Perhaps not surprisingly, accumulating experience is revealing some rather unexpected
results that may significantly improve the knowledge and efficiency of the process
of forming boreholes in the earth.
[0003] U.S. Patent 4,627,276, entitled Method For Measuring Bit Wear During Drilling by
Burgess and Lesso, which is assigned to the assignee of the present invention and
which is hereby incorporated by reference, proposed techniques for determining an
index indicative of bit efficiency from surface and downhole derived drilling parameters.
It also proposed techniques for generating an index indicative of the flatness of
the teeth of the drill bit. These indices have proven invaluable in assisting in the
drilling of a borehole since they enable the driller to determine in real time the
condition of the bit and its efficiency in "making hole".

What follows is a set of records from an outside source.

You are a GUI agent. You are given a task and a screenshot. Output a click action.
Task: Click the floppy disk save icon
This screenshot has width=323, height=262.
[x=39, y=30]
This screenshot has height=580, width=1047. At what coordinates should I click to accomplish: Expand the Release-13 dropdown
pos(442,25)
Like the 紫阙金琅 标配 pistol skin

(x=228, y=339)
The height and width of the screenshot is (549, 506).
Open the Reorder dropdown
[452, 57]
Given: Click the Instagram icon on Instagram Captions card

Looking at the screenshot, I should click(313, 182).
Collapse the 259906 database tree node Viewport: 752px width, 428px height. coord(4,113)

[0004] Unfortunately, the described techniques, while encountering success in many downhole
conditions, are less effective in some other downhole conditions. Specifically, the
techniques described in the above mentioned patent function best in argillaceous (shaley)
formations. Through additional experience gained by numerous applications of the techniques
in the drilling of boreholes, the discovery has been made that it is not always evident
to the driller whether the drill bit is in an argillaceous formation that is exhibiting
changing properties as the bit advances through the formation or whether the bit is
encountering a lithological change from the argillaceous formation to one in which
the described technique is less effective, such as sandstone or limestone. A downhole
MWD natural gamma ray instrument may be of assistance in distinguishing between sandstone
and argillaceous lithologies. This information is not available in real time at the
location of the bit however. Typically, MWD sensors are positioned in the drill string
at some distance from the bit so that, while the natural gamma ray is frequently used
to distinguish sands from shales, this ability only comes into effect at some time
after the bit has penetrated the formation, which is frequently too late.

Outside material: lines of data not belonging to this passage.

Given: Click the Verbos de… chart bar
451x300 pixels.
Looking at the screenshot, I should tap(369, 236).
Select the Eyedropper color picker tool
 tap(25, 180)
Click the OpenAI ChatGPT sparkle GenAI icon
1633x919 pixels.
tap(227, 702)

[0005] It is, therefore, clearly desirable to identify the kind of formation being drilled,
as it is being drilled, in order to enable the driller to determine whether the information
derived by way of the prior art indexes of bit efficiency and dimensionless tooth
flat adequately describe the current drilling conditions. It has not heretofore been
evident how to distinguish between changing lithologies and a formation of the same
lithology that is exhibiting a change in a "hardness" property.
[0006] Additional techniques have now been discovered that address the task of distinguishing
changing lithologies from a constant lithology exhibiting changing drillability properties.
In the practice of the preferred embodiment of the present invention, a parameter
designated "dimensionless torque" determined from downhole measurements made while
drilling (MWD), is utilized to determine an indication of the drilling efficiency
of the drill bit. Comparison of drilling efficiency with its running average enables
the determination that the bit is drilling either an argillaceous formation or a tight
or porus formation. When the formation being drilled is determined to be non-argillaceous,
the last valid measurement of drilling efficiency in an argillaceous formation is
utilized in further interpretation. Additionally, a parameter designated "dimensionless
rate of penetration" is combined with a measure of downhole weight on bit to generate
an indication of the resistance to penetration of the formation by the bit. The values
of this "formation strength" parameter are then compared to a predetermined "formation
strength" value in order to determine whether the bit is penetrating a porous formation
or if it is experiencing either a tight formation or other cause of abnormal torque.
Ambiguity is resolved by referring to the magnitude of the drilling efficiency parameter
relative to the running average.
Figure 1 is an illustration of an MWD apparatus in a drill string with a drill bit
while drilling a borehole.
Figure 2 is a block diagram of the interpretation functions performed on the drilling
parameters generated from the apparatus of figure 1.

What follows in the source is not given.